Review of Tapped directed by Stephanie Soechtig and Jason Lindsey
Rating *****
First there was the book Omnivore’s Dilemma by Michael Pollan which warned about the dangers of the industrialization of our food. Then there was the documentary Food, Inc., which covered many of the same topics. The meat we eat is contaminated with hormones. The animals are given food that are not a part of their natural diet. Most of the vegetables and fruits we eat are contaminated with pesticides and herbicides. What’s left? Surely there can’t be anything wrong with the water we drink, right? Well, you need to watch this movie to find out the answer.
This documentary is by the same people who did Who Killed The Electric Car. They know how to find interesting topics. It was released in 2009, but that shouldn’t stop you from seeing it.
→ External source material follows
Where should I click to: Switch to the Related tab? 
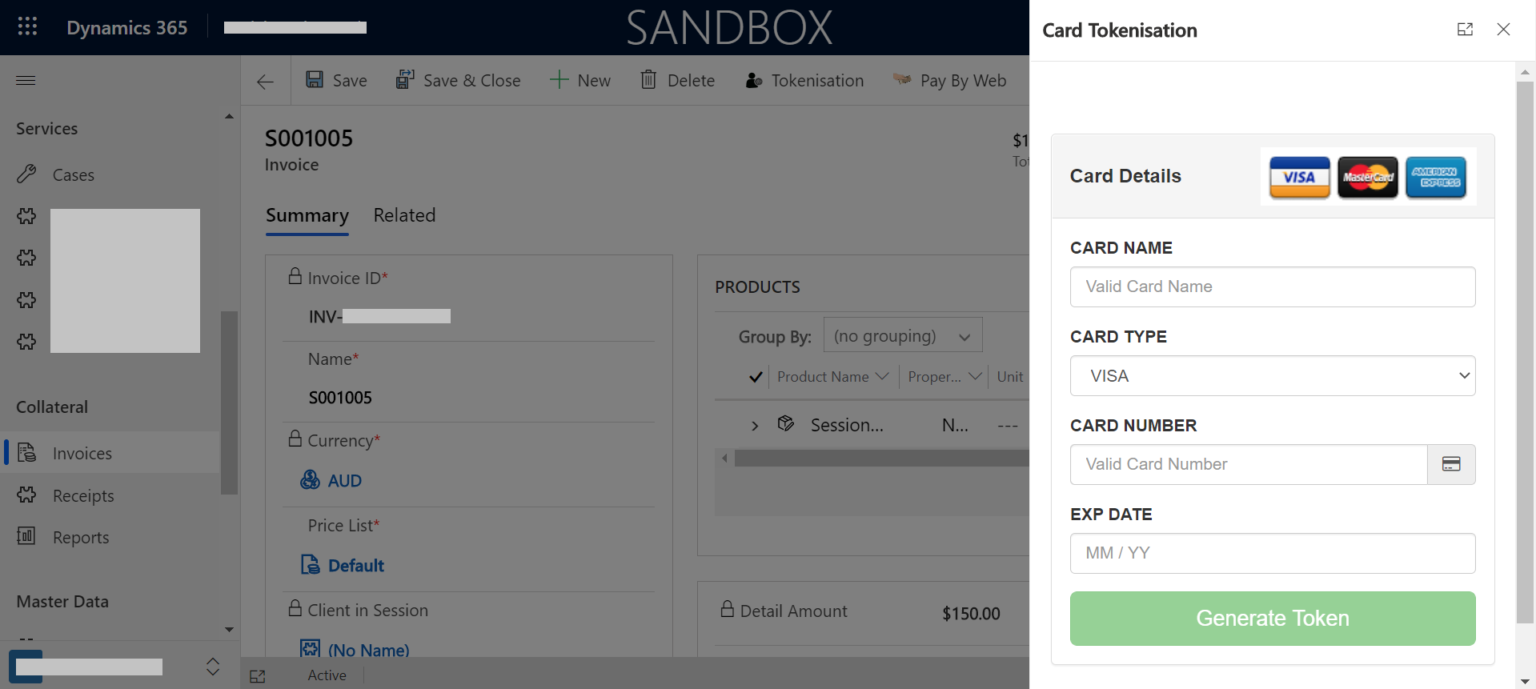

I’ve heard the debate over tap water versus bottled water. I’ve read about the environmental damage caused by plastic bottles. And I’ve also heard warnings about the possibility of chemicals from the plastic bottles leaching into whatever liquid is in the bottle. This film brings all of those issues together in a fact filled, eye-opening, must watch documentary.
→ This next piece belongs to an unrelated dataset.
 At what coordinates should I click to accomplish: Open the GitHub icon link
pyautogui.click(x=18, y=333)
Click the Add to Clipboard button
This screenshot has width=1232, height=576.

There are so many important issues to cover, there’s no way they can cover them all in depth. For all those tea party fans who want smaller government, you need to see this film. Government and regulation has a place. Regulating the water we drink should be a primary concern. The bottled water industry is an eight billion dollar industry. Guess how many people at the FDA oversee this industry? One hundred? Two hundred? How about one. And that is only a small part of her job. Your tap water is tested about a dozen times a day. The bottled water you drink isn’t tested at all. The FDA relies on studies performed by the bottled water industry to insure the safety of their product.
Then there is the enormous environmental damage caused by plastic bottles. They don’t bio degrade. They last forever. They end up in the oceans and ultimately in the fish we consume. What about recycling? Guess what. Most of the plastic bottles you spend all your time separating into recycling bins, they don’t get recycled. Why? Because it costs more to recycle than to just make new bottles. The bottles are made from an oil byproduct. Oil is then used to transport the bottled water to the consumer. Oil is used to refrigerate the water. If you want to do your part to save the planet, drink tap water and use a reusable water container.
The film covers many other equally disturbing issues like how the big water bottling companies like Nestle, Coke, and Pepsi pump thousands of gallons of fresh water from communities only to repackage the water and sell it back to the same communities for huge profits. The communities get nothing. Or how the pesticides and herbicides farmers use on the fields gets into the water tables and into our drinking water. The problem gets worse the further downstream you are, eventually that water makes it to the Gulf where there is a huge dead zone where nothing can survive due to a lack of oxygen.
The film uses a lot of statistics. One that caught my eye was that of all the water on this planet, only 3% is drinkable. I guess the next thing they’re going to tell us is that the air we breath is polluted. What? It is polluted. No wonder there are so many health problems today.